EXERCISE — Consider the listing below. Extract exactly the lines from the line containing "Given: Click the second gold rating star" to the line containing "The height and width of the screenshot is (684, 1719).", both included.

MATERIAL FOR THIS EXERCISE —
★ ★ ★ ★ ★

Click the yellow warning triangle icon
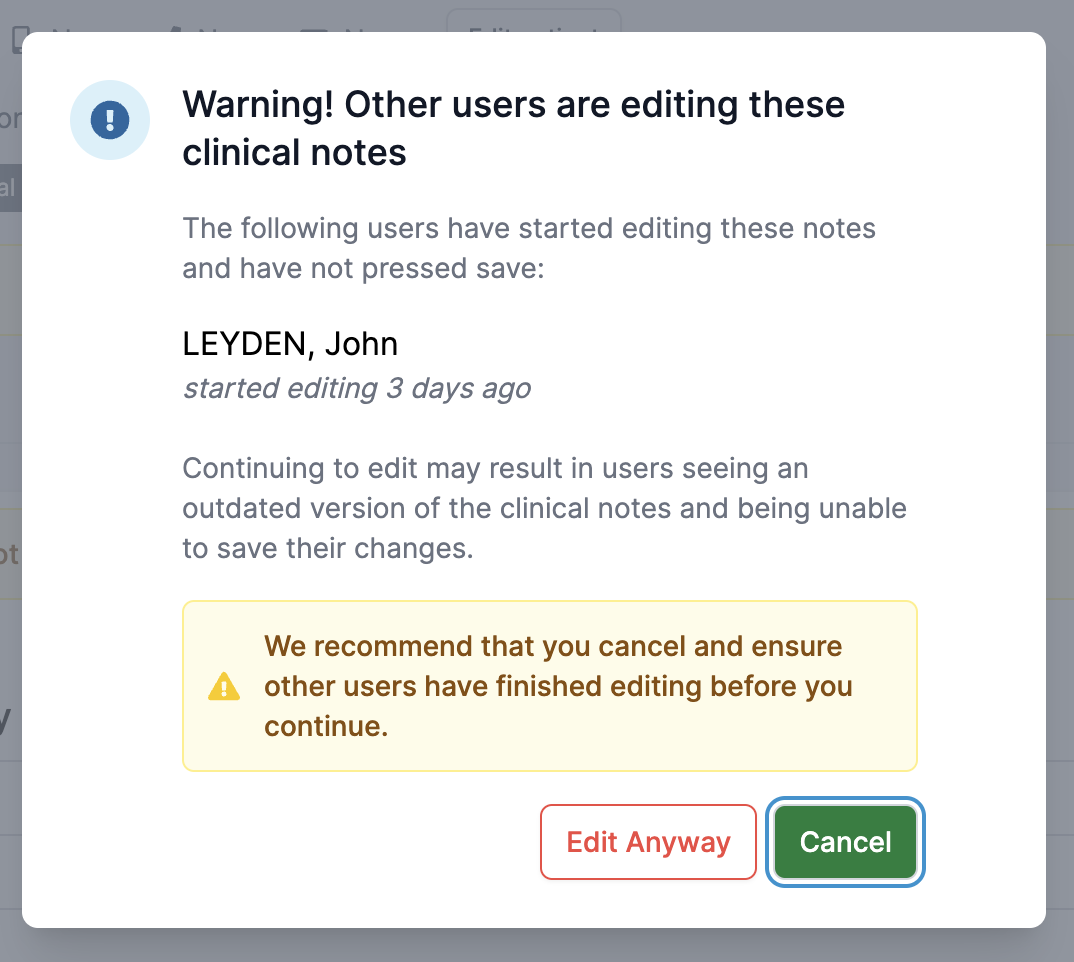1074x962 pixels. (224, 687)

★ ★ ★ ★ ★

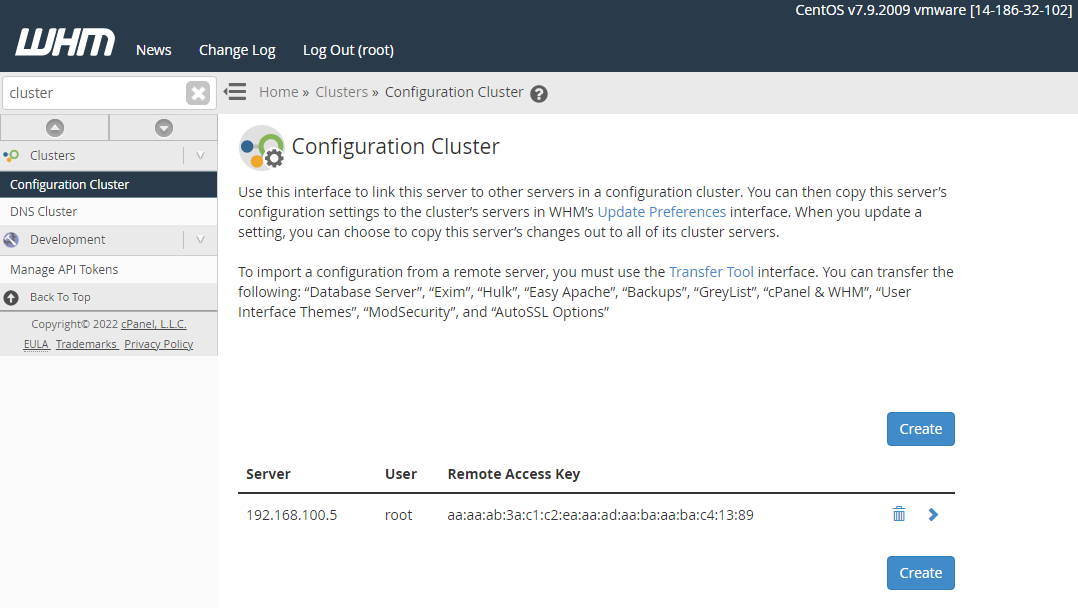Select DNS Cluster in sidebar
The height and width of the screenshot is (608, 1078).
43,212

★ ★ ★ ★ ★

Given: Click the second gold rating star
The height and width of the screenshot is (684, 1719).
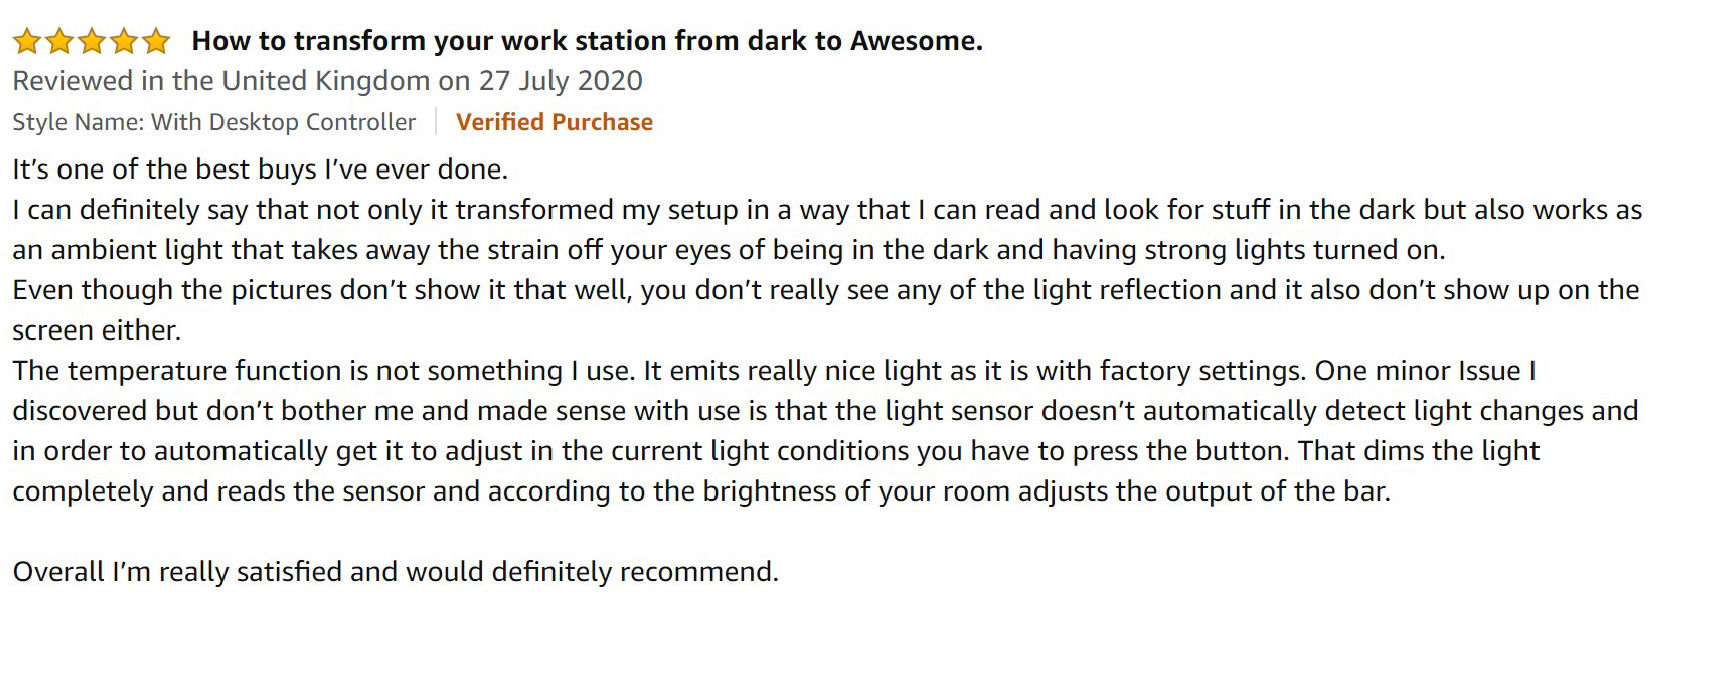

★ ★ ★ ★ ★

SOLUTION TO THE EXERCISE —
Given: Click the second gold rating star
The height and width of the screenshot is (684, 1719).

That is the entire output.